Back to table of contents. Next: 2 Getting started.
Seastar, which we introduce in this document, is a C++ library for writing highly efficient complex server applications on modern multi-core machines.
Traditionally, the programming languages libraries and frameworks used for writing server applications have been divided into two distinct camps: those focusing on efficiency, and those focusing on complexity. Some frameworks are extremely efficient and yet allow building only simple applications (e.g., DPDK allows applications which process packets individually), while other frameworks allow building extremely complex applications, at the cost of run-time efficiency. Seastar is our attempt to get the best of both worlds: To create a library which allows building highly complex server applications, and yet achieve optimal performance.
The inspiration and first use case of Seastar was Scylla, a rewrite of Apache Cassandra. Cassandra is a very complex application, and yet, with Seastar we were able to re-implement it with as much as 10-fold throughput increase, as well as significantly lower and more consistent latencies.
Seastar offers a complete asynchronous programming framework, which uses two concepts - futures and continuations - to uniformly represent, and handle, every type of asynchronous event, including network I/O, disk I/O, and complex combinations of other events.
Since modern multi-core and multi-socket machines have steep penalties for sharing data between cores (atomic instructions, cache line bouncing and memory fences), Seastar programs use the share-nothing programming model, i.e., the available memory is divided between the cores, each core works on data in its own part of memory, and communication between cores happens via explicit message passing (which itself happens using the SMP’s shared memory hardware, of course).
A server for a network protocol, such as the classic HTTP (Web) or SMTP (e-mail) servers, inherently deals with parallelism: Multiple clients send requests in parallel, and we cannot finish handling one request before starting to handle the next: A request may, and often does, need to block because of various reasons — a full TCP window (i.e., a slow connection), disk I/O, or even the client holding on to an inactive connection — and the server needs to handle other connections as well.
The most straightforward way to handle such parallel connections, employed by classic network servers such as Inetd, Apache Httpd and Sendmail, is to use a separate operating-system process per connection. This technique evolved over the years to improve its performance: At first, a new process was spawned to handle each new connection; Later, a pool of existing processes was kept and each new connection was assigned to an unemployed process from the pool; Finally, the processes were replaced by threads. However, the common idea behind all these implementations is that at each moment, each process handles exclusively a single connection. Therefore, the server code is free to use blocking system calls, such as reading or writing to a connection, or reading from disk, and if this process blocks, all is well because we have many additional processes ready to handle other connections.

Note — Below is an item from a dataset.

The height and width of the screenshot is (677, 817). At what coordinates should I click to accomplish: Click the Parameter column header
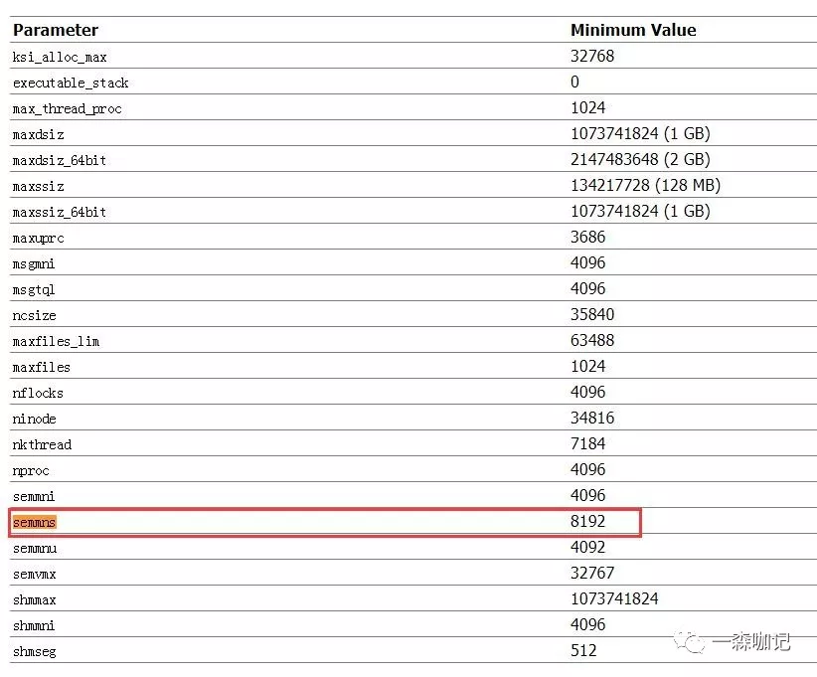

Programming a server which uses a process (or a thread) per connection is known as synchronous programming, because the code is written linearly, and one line of code starts to run after the previous line finished. For example, the code may read a request from a socket, parse the request, and then piecemeal read a file from disk and write it back to the socket. Such code is easy to write, almost like traditional non-parallel programs. In fact, it’s even possible to run an external non-parallel program to handle each request — this is for example how Apache HTTPd ran “CGI” programs, the first implementation of dynamic Web-page generation.
NOTE: although the synchronous server application is written in a linear, non-parallel, fashion, behind the scenes the kernel helps ensure that everything happens in parallel and the machine’s resources — CPUs, disk and network — are fully utilized. Beyond the process parallelism (we have multiple processes handling multiple connections in parallel), the kernel may even parallelize the work of one individual connection — for example process an outstanding disk request (e.g., read from a disk file) in parallel with handling the network connection (send buffered-but-yet-unsent data, and buffer newly-received data until the application is ready to read it).

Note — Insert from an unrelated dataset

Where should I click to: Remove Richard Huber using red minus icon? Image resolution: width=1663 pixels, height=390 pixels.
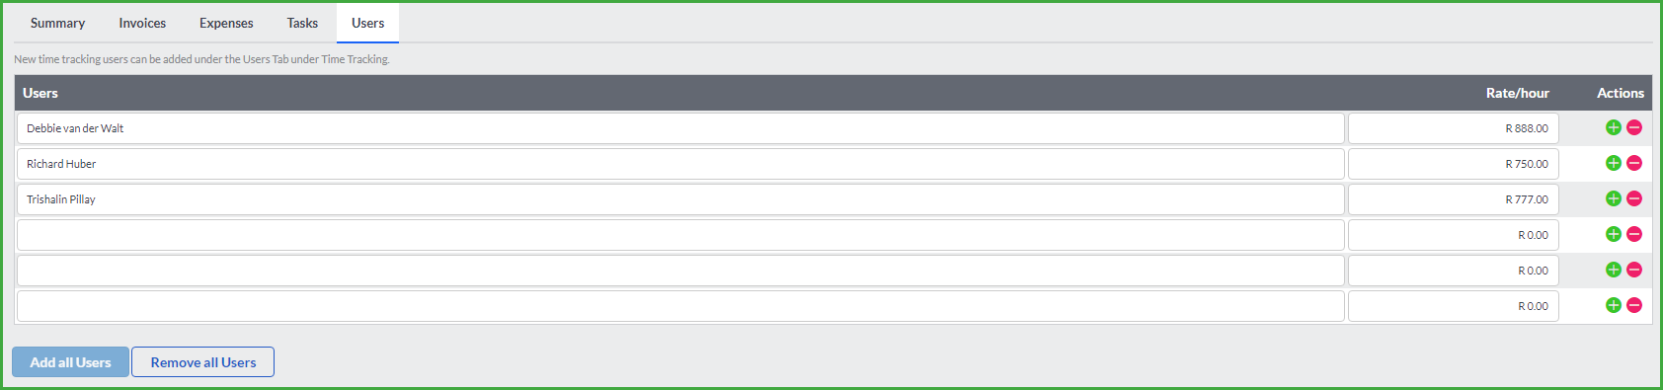(x=1634, y=163)
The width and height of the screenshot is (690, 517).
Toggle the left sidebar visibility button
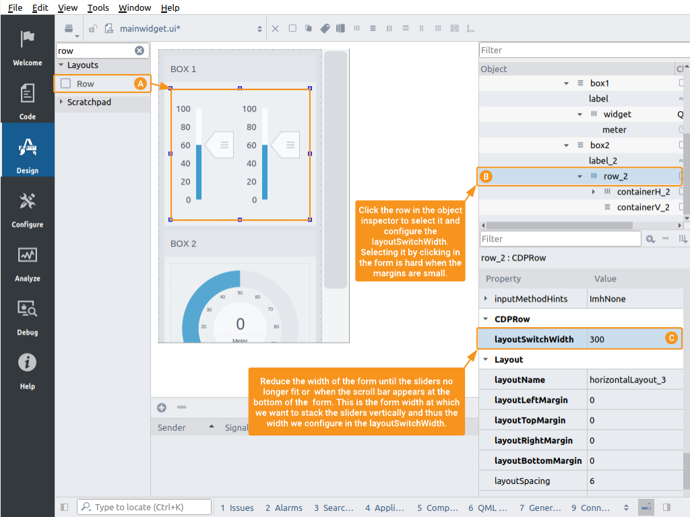(65, 508)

But synchronous, process-per-connection, server programming didn’t come without disadvantages and costs. Slowly but surely, server authors realized that starting a new process is slow, context switching is slow, and each process comes with significant overheads — most notably the size of its stack. Server and kernel authors worked hard to mitigate these overheads: They switched from processes to threads, from creating new threads to thread pools, they lowered default stack size of each thread, and increased the virtual memory size to allow more partially-utilized stacks. But still, servers with synchronous designs had unsatisfactory performance, and scaled badly as the number of concurrent connections grew. In 1999, Dan Kigel popularized “the C10K problem”, the need of a single server to efficiently handle 10,000 concurrent connections — most of them slow or even inactive.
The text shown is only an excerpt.